Study Population. Subjects with alcohol, cocaine, and/or heroin use disorders who initiated primary care after being discharged from an urban residential detoxification program.
Measurements. We used the Primary Care Assessment Survey (PCAS), a well-validated, patient-completed survey that measures defining attributes of primary care named by the Institute of Medicine. Nine summary scales cover two broad areas of PCQ: the patient–physician relationship (communication, interpersonal treatment, thoroughness of the physical exam, whole-person knowledge, preventive counseling, and trust) and structural/organizational features of care (organizational access, financial access, and visit-based continuity). Each of the three addiction outcomes (alcohol addiction severity (ASI-alc), drug addiction severity (ASI-drug), and any drug or heavy alcohol use) were derived from the Addiction Severity Index and assessed 6–18 months after PCAS administration. Separate longitudinal regression models included a single PCAS scale as the main predictor variable as well as variables known to be associated with addiction outcomes.
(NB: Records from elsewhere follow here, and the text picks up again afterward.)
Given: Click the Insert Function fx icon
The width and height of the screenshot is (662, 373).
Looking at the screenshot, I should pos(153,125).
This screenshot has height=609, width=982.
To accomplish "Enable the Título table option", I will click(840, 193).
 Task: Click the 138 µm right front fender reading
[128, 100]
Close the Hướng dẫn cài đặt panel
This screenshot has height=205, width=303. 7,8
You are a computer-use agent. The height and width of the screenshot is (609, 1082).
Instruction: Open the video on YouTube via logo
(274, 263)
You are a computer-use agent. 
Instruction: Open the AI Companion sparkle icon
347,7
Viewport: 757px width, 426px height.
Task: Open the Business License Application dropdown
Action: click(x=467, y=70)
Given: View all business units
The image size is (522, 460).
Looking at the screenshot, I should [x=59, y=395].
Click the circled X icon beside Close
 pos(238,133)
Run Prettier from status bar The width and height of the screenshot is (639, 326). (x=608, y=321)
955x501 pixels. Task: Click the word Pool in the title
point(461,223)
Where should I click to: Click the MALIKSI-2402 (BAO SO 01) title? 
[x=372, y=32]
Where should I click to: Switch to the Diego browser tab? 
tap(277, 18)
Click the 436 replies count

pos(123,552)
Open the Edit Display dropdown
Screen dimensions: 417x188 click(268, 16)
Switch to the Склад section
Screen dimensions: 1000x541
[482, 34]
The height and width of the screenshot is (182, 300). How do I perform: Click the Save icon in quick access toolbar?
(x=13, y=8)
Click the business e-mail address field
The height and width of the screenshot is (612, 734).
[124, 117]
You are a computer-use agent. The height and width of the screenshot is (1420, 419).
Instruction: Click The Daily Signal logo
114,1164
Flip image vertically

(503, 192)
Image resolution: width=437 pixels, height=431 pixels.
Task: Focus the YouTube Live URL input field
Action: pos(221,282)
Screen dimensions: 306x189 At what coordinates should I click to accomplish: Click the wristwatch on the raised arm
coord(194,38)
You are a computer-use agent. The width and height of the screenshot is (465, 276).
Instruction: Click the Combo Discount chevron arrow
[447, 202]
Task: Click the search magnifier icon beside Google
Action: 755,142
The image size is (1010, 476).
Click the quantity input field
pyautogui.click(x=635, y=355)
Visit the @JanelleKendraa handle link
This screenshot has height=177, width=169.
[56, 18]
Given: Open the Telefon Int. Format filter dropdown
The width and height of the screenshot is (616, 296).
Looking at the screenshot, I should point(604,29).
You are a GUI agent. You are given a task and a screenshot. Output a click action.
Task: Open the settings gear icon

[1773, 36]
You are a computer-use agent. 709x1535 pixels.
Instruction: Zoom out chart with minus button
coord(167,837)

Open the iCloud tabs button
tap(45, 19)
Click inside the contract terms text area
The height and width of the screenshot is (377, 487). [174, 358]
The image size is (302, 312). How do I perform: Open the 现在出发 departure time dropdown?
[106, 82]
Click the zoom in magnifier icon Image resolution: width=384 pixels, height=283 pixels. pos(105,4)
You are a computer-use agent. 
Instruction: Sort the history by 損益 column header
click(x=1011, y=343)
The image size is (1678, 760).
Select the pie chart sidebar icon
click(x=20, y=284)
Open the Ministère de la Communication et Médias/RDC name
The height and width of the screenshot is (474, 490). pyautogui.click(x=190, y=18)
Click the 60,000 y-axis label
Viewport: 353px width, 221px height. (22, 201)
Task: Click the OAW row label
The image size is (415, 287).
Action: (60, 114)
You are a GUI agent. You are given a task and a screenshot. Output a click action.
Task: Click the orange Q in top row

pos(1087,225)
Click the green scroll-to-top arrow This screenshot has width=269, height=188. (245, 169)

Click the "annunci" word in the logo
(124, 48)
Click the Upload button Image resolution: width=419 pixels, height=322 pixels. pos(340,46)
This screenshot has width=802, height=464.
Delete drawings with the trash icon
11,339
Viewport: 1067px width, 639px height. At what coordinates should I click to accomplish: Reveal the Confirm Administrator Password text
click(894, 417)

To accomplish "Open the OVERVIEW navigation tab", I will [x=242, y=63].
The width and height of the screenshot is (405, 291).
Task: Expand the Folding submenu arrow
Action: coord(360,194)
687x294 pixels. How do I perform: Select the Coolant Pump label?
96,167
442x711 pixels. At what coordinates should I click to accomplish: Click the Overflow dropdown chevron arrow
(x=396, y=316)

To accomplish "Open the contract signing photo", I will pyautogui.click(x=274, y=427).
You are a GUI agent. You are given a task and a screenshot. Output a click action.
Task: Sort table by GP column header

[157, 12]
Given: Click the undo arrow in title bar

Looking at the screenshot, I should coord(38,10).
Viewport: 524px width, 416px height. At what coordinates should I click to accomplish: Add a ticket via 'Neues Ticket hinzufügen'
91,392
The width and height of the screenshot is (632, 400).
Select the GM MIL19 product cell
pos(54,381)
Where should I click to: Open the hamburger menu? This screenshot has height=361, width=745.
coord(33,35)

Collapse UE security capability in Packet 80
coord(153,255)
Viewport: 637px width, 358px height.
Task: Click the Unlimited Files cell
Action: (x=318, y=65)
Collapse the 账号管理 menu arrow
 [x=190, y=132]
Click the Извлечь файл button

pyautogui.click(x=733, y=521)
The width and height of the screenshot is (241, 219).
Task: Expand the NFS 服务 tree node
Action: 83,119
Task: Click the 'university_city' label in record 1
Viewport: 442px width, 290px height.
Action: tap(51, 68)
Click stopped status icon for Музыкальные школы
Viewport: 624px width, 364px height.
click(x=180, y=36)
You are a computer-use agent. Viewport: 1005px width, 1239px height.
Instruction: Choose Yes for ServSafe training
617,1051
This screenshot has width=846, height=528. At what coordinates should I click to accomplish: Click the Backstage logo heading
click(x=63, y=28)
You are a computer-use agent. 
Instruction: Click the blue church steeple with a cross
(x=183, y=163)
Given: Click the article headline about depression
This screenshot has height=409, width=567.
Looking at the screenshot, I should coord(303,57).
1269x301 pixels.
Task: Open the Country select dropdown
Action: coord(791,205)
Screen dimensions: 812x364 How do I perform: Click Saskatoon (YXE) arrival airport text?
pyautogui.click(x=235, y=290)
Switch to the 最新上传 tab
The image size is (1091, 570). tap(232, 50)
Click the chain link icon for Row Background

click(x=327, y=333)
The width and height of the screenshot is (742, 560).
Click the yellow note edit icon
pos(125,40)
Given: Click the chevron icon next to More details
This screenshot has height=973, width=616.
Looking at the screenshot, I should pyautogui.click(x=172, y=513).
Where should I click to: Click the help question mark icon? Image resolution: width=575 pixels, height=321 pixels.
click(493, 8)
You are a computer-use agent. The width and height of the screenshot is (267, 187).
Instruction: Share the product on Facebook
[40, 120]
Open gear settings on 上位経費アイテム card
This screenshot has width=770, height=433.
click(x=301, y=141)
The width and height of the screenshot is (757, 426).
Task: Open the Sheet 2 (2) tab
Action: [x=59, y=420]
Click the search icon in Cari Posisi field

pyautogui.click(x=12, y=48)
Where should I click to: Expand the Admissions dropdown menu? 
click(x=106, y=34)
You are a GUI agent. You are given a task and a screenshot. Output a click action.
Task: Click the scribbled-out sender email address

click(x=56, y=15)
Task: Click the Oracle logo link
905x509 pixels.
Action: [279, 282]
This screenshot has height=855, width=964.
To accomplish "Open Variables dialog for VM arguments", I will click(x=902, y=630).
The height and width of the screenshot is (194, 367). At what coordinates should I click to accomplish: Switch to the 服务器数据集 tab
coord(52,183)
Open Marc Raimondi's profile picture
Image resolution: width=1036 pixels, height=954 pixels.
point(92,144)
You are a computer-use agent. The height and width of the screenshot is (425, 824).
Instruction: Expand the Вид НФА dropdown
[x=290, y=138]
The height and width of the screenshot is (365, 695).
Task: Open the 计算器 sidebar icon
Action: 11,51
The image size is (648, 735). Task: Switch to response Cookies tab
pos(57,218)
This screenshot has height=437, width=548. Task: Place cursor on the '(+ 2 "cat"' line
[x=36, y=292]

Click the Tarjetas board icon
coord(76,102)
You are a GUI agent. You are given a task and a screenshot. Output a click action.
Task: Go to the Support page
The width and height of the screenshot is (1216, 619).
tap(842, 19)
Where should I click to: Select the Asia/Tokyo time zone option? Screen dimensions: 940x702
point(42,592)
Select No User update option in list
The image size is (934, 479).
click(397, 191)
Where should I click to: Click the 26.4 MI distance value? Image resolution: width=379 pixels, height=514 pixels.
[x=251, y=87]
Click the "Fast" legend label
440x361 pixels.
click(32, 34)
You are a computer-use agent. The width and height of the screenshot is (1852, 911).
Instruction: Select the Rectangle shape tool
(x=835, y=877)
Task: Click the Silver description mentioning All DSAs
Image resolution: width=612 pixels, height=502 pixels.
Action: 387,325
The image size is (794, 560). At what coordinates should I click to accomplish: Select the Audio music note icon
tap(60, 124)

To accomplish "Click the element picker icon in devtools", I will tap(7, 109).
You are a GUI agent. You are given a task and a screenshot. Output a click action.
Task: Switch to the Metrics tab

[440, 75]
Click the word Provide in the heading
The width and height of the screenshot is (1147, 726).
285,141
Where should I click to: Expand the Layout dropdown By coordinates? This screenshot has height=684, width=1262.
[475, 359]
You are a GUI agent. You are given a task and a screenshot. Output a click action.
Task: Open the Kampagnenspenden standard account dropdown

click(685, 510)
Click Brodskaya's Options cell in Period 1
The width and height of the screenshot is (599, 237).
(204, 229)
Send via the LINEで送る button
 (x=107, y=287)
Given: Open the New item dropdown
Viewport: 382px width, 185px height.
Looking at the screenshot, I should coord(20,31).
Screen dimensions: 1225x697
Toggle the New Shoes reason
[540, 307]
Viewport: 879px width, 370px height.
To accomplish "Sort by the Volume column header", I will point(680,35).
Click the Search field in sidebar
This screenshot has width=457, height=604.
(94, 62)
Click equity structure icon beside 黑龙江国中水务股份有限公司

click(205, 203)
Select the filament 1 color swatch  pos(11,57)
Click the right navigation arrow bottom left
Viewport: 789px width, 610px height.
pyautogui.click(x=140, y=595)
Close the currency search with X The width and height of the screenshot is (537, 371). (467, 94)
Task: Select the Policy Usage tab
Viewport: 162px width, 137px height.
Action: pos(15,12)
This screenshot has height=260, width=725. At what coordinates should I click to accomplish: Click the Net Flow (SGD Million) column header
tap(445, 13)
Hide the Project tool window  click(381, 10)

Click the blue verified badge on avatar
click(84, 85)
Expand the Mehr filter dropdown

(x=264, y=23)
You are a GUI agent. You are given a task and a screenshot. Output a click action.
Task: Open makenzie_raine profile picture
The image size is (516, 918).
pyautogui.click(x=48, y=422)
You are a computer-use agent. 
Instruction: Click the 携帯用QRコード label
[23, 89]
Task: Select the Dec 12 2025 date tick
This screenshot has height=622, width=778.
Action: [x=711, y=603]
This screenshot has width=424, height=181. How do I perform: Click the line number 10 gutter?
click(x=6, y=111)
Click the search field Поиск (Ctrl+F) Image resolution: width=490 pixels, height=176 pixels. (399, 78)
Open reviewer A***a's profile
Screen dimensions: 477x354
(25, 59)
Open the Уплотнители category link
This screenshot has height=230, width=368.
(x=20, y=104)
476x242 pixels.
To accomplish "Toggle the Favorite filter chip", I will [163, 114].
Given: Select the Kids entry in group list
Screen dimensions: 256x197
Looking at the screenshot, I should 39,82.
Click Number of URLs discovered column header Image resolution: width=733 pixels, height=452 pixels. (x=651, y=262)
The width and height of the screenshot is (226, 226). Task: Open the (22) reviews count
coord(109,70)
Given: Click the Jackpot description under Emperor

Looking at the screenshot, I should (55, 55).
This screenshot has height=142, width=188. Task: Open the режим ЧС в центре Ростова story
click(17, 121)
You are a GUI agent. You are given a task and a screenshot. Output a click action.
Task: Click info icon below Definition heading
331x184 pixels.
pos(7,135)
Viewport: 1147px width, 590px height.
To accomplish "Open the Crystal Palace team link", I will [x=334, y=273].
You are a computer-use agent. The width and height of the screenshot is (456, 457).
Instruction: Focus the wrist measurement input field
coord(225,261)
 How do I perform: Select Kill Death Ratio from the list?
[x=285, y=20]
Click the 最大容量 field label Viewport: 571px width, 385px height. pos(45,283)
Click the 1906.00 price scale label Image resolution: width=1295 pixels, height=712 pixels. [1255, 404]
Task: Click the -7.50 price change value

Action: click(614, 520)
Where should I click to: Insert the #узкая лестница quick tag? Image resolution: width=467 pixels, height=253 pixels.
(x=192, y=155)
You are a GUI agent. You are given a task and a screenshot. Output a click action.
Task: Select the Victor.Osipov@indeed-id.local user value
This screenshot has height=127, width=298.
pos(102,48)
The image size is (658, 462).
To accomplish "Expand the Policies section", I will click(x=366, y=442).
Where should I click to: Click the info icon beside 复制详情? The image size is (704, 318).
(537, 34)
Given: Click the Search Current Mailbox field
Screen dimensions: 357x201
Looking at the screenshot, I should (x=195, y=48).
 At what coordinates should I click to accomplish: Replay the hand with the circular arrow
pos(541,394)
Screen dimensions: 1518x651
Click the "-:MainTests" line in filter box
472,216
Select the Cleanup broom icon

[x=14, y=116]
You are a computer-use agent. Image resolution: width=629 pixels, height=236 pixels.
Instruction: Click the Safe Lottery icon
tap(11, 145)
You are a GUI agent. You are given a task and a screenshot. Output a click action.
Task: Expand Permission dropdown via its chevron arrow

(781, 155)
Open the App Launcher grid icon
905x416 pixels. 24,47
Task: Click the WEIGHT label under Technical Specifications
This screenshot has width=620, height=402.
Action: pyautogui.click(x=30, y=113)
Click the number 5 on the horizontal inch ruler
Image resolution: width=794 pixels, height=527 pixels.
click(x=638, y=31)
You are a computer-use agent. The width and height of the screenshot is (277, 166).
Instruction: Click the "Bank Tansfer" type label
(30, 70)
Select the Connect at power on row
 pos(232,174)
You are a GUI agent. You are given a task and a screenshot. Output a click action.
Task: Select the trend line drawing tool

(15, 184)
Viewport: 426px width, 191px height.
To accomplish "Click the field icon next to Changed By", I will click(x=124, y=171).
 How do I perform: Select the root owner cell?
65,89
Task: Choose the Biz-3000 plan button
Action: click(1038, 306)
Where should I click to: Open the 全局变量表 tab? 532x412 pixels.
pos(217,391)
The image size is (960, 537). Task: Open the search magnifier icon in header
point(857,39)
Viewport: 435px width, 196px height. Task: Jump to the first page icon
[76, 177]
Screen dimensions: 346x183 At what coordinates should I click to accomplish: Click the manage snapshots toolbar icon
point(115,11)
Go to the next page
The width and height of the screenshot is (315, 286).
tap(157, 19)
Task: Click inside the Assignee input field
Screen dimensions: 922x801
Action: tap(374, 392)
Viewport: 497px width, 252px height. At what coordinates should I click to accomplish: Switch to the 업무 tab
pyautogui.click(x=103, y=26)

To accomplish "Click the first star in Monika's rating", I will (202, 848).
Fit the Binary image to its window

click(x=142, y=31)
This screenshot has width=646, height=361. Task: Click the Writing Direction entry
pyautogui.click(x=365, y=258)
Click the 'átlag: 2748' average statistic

Main Results. Eight of the nine PCAS scales were associated with lower alcohol addiction severity at follow-up (p≤.05). Two measures of relationship quality (communication and whole- person knowledge of the patient) were associated with the largest decreases in ASI-alc (−0.06). More whole-person knowledge, organizational access, and visit-based continuity predicted lower drug addiction severity (ASI-drug: −0.02). Two PCAS scales (trust and whole-person knowledge of the patient) were associated with lower likelihood of subsequent substance use (adjusted odds ratio, [AOR]=0.76, 95 percent confidence interval [95% CI]=0.60, 0.96 and AOR=0.66, 95 percent CI=0.52, 0.85, respectively).
Conclusion. Core features of PCQ, particularly those reflecting the quality of the physician–patient relationship, were associated with positive addiction outcomes. Our findings suggest that the provision of patient-centered, comprehensive care from a primary care clinician may be an important treatment component for substance use disorders.